Problem to solve – Starting with the line containing "Image resolution: width=1777" and going on through the end of the items, rewrite those lines with "Bitrate" changed to "Sample rate" and nothing else altered. Leave the pictures out of your answer.

——————————

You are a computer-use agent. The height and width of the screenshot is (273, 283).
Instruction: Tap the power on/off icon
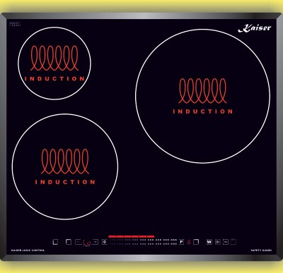tap(233, 242)
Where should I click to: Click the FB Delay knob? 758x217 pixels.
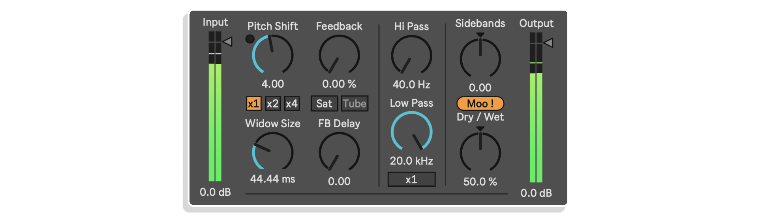pos(339,152)
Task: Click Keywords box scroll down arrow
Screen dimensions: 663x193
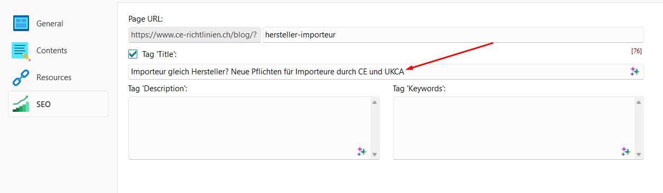Action: (x=639, y=155)
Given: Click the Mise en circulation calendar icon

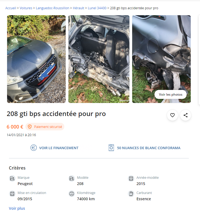Looking at the screenshot, I should click(x=12, y=194).
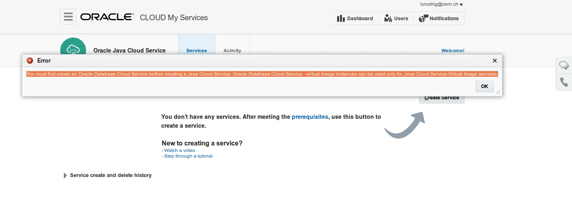Click OK in the Error dialog
Screen dimensions: 572x198
[x=484, y=86]
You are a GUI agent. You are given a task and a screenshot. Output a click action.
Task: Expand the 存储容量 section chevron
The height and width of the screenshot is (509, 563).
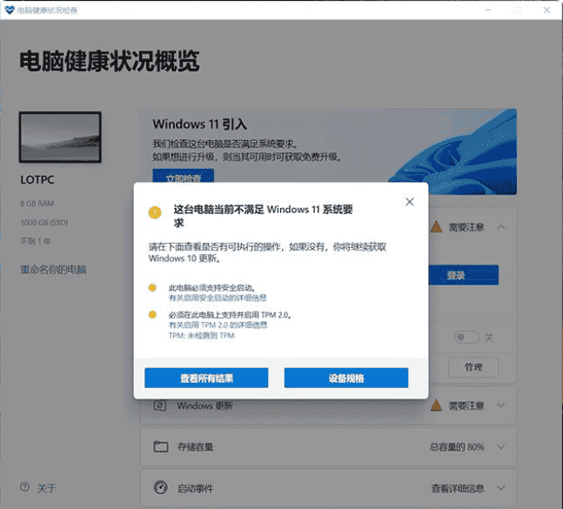501,446
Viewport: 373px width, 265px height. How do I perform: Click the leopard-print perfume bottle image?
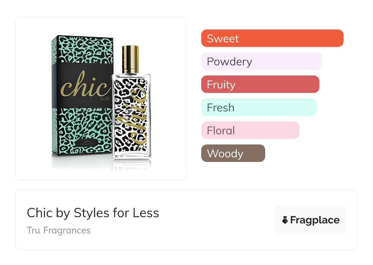tap(132, 117)
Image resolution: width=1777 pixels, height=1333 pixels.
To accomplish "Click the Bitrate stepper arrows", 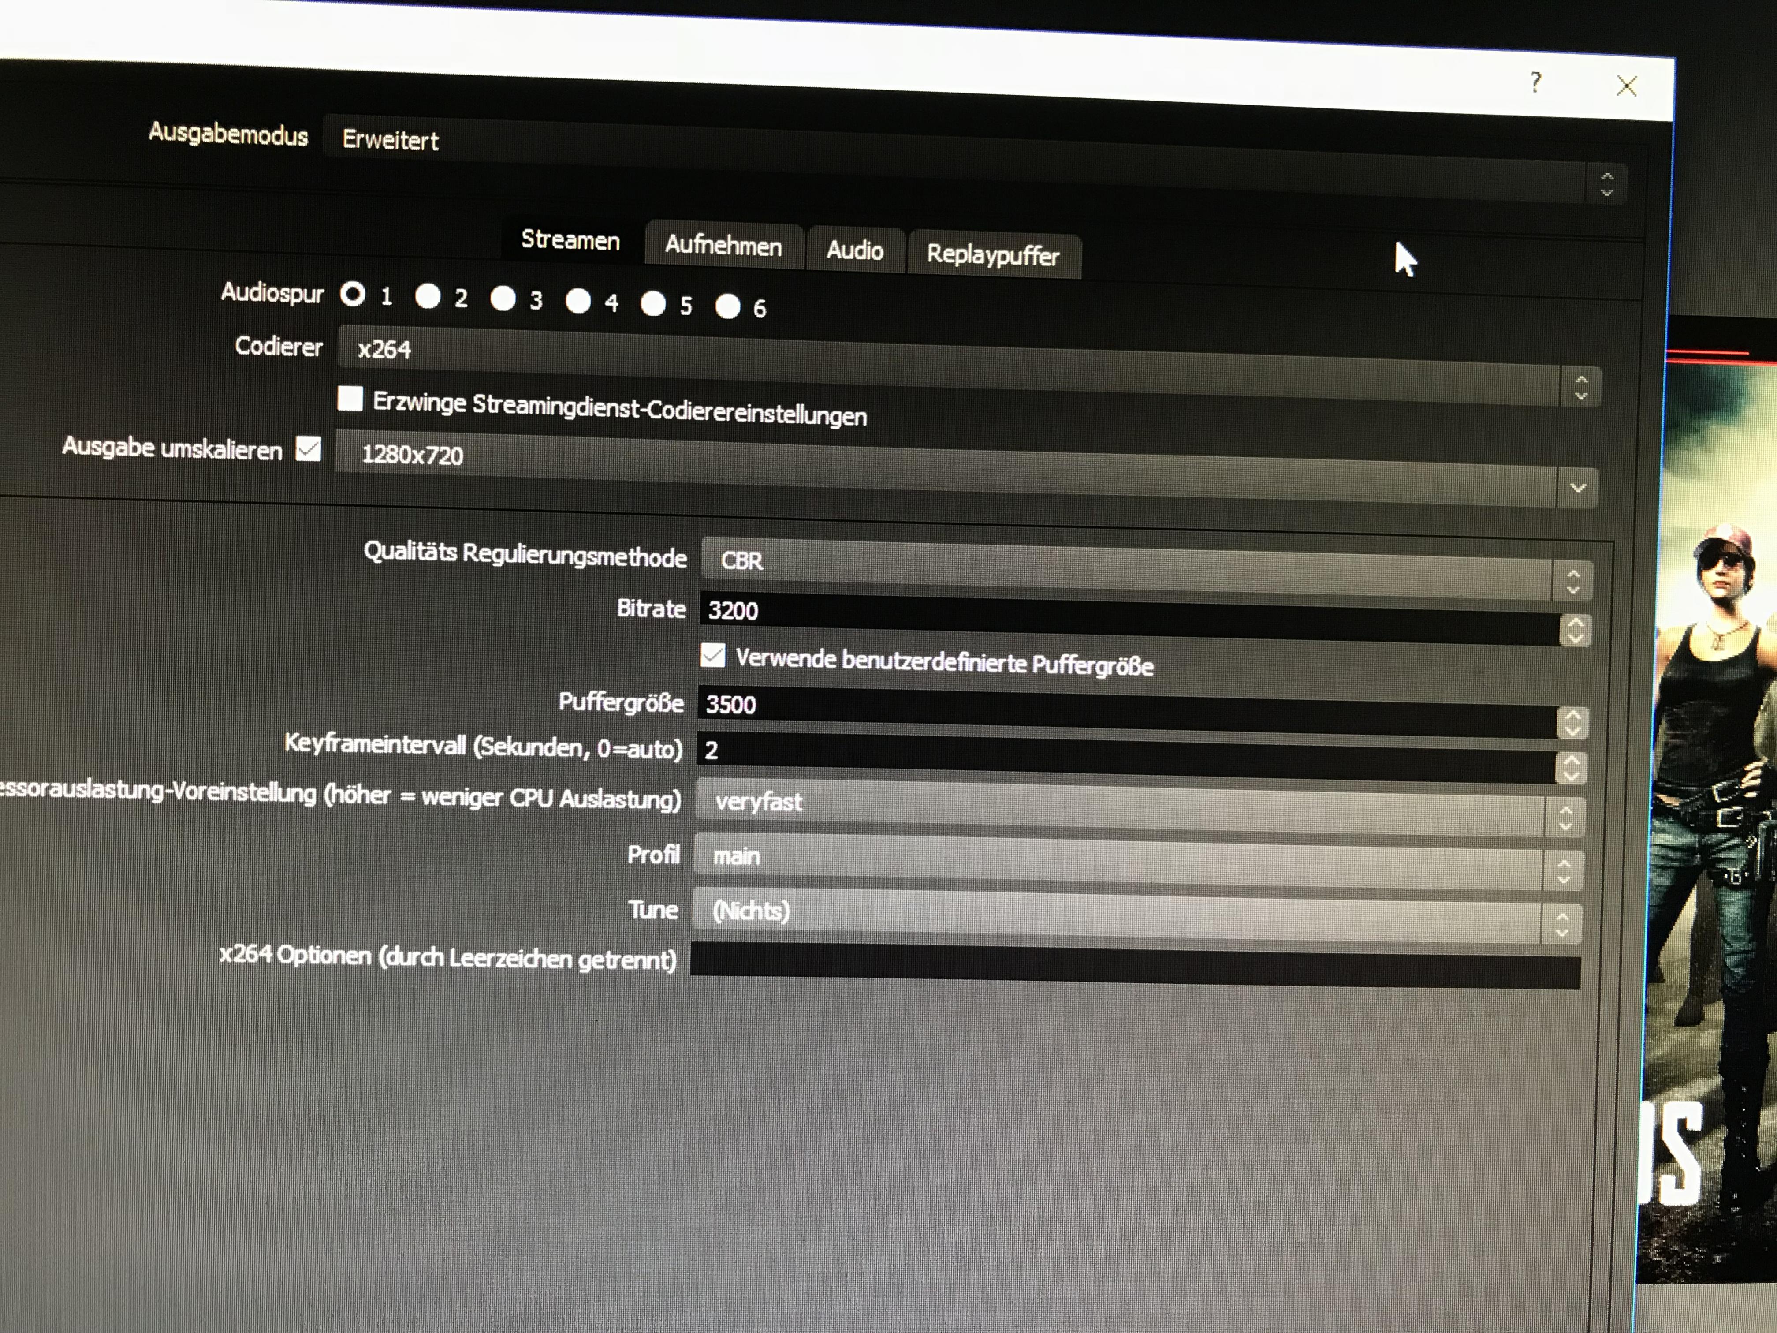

——————————

Reply –
Image resolution: width=1777 pixels, height=1333 pixels.
To accomplish "Click the Sample rate stepper arrows", 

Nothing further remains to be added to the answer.